With respect to public works of strictly local importance, State and local governments should proceed without Federal assistance except in planning. This rule should be subject to review when and if the prospect of highly adverse general economic developments warrants it.
All loans and grants for public works should be planned and administered in such a way that they are brought into accord with the other elements of the Federal Program.
Our long-run objective is to achieve a program of direct Federal and Federally assisted public works which is planned in advance and synchronized with business conditions. In this way it can make its greatest contribution to general economic stability.
(1) National housing program.
Last September I stated in my message to the Congress that housing was high on the list of matters calling for decisive action.
Since then the housing shortage in countless communities, affecting millions of families, has magnified this call to action.
Today we face both an immediate emergency and a major postwar problem.
Since VJ-day the wartime housing shortage has been growing steadily worse and pressure on real estate values has increased. Returning veterans often cannot find a satisfactory place for their families to live, and many who buy have to pay exorbitant prices. Rapid demobilization inevitably means further overcrowding.

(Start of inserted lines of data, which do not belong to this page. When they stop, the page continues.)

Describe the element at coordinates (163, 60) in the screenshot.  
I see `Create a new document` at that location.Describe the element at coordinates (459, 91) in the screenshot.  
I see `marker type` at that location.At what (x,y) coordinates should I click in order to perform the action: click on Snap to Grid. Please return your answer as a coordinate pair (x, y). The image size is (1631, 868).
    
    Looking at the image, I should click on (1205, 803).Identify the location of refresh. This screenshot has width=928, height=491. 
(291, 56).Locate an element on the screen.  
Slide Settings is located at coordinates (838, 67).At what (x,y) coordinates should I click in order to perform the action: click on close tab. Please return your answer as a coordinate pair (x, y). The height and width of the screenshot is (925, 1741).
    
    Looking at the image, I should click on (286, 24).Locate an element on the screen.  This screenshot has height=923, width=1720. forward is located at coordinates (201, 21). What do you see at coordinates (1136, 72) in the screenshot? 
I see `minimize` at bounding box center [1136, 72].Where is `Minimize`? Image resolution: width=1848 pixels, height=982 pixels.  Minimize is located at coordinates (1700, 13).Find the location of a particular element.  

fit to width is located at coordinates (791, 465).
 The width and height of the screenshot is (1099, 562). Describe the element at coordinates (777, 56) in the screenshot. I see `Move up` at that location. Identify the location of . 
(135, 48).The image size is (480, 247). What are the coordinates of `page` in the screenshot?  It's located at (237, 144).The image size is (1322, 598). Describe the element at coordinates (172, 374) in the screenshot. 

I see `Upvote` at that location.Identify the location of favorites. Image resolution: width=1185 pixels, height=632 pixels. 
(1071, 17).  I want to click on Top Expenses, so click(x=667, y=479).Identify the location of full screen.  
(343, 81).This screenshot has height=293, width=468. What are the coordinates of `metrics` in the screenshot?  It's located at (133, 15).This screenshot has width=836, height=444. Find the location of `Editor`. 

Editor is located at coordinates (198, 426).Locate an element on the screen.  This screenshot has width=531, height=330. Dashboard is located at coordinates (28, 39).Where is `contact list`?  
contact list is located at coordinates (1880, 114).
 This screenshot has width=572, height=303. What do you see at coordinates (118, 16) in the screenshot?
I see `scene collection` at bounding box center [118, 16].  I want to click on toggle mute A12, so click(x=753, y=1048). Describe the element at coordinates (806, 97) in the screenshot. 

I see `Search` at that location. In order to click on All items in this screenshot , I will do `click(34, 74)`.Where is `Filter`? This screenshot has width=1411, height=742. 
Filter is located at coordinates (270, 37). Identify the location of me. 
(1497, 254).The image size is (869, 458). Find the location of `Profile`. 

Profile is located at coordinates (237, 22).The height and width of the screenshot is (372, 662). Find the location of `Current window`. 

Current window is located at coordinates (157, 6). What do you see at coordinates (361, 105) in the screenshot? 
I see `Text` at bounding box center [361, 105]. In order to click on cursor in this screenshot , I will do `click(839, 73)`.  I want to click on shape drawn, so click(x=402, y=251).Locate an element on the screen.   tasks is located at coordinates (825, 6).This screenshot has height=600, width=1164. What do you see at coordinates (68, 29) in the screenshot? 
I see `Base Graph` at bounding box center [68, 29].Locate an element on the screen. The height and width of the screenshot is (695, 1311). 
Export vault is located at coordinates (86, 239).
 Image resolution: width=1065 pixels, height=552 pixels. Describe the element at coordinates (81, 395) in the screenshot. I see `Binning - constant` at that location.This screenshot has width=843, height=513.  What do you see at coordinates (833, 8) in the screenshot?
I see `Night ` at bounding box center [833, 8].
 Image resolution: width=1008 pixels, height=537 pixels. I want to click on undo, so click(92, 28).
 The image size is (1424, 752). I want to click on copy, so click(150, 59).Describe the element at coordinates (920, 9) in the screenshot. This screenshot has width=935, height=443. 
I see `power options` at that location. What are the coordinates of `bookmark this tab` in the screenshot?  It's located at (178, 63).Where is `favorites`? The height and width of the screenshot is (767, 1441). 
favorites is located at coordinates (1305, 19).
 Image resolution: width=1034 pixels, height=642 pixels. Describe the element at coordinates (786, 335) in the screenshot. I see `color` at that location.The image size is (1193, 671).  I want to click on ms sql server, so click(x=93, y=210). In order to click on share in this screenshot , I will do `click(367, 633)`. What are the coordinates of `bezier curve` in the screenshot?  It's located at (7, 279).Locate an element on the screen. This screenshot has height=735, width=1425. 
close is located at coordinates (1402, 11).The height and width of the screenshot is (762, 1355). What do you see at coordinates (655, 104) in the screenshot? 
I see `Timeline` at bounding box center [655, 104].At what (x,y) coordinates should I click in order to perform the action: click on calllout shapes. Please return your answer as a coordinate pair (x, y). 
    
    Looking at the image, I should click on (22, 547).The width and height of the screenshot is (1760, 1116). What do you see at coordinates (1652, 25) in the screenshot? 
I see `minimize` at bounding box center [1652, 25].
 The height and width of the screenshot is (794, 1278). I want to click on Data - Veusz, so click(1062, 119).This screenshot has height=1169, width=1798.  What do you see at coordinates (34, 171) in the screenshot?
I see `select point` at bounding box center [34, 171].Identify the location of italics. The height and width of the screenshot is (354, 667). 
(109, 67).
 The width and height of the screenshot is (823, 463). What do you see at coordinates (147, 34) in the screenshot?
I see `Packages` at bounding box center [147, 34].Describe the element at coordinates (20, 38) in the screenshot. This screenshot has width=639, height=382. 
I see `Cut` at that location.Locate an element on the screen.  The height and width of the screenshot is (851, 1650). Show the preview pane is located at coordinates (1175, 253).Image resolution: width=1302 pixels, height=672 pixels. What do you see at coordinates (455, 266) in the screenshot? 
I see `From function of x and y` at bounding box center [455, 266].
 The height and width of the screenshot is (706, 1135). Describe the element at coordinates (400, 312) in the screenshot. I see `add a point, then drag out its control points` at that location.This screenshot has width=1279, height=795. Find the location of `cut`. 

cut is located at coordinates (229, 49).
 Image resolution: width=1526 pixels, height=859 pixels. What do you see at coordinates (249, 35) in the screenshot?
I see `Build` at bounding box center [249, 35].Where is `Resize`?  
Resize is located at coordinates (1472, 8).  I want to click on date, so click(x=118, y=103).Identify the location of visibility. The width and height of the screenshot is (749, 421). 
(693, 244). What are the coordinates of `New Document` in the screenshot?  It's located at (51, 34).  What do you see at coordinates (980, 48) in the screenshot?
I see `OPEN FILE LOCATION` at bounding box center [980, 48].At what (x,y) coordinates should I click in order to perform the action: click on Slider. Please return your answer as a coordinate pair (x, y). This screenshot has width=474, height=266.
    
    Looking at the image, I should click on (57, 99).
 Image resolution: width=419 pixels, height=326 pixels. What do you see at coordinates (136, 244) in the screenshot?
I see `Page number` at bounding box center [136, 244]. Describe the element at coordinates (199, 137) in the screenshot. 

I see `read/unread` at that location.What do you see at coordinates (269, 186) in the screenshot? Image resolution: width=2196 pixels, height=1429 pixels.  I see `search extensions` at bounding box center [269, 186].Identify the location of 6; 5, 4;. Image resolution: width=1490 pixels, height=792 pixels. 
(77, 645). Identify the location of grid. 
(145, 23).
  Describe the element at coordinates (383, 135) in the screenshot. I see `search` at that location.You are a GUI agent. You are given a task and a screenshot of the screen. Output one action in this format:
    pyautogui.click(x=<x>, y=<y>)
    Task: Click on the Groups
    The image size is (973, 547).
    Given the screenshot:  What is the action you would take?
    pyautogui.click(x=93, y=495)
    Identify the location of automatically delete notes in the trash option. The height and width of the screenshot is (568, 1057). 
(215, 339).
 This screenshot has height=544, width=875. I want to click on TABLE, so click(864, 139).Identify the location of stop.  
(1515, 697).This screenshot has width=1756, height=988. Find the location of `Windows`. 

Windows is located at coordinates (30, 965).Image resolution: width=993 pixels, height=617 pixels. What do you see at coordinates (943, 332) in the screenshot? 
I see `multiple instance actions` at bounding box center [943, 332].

A realistic and practical attack on the emergency will require aggressive action by local governments, with Federal aid, to exploit all opportunities and to give the veterans as far as possible first chance at vacancies. It will require continuation of rent control in shortage areas as well as legislation to permit control of sales prices. It will require maximum conversion of temporary war units for veterans’ housing and their transportation to communities with the most pressing needs; the Congress has already appropriated funds for this purpose.
The inflation in the price of housing is growing daily.
As a result of the housing shortage, it is inevitable that the present dangers of inflation in home values will continue unless the Congress takes action in the immediate future.
Legislation is now pending in the Congress which would provide for ceiling prices for old and new houses. The authority to fix such ceilings is essential. With such authority, our veterans and other prospective home owners would be protected against a skyrocketing of home prices. The country would be protected from the extension of the present inflation in home values which, if allowed to continue, will threaten not only the stabilization program but our opportunities for attaining a sustained high level of home construction.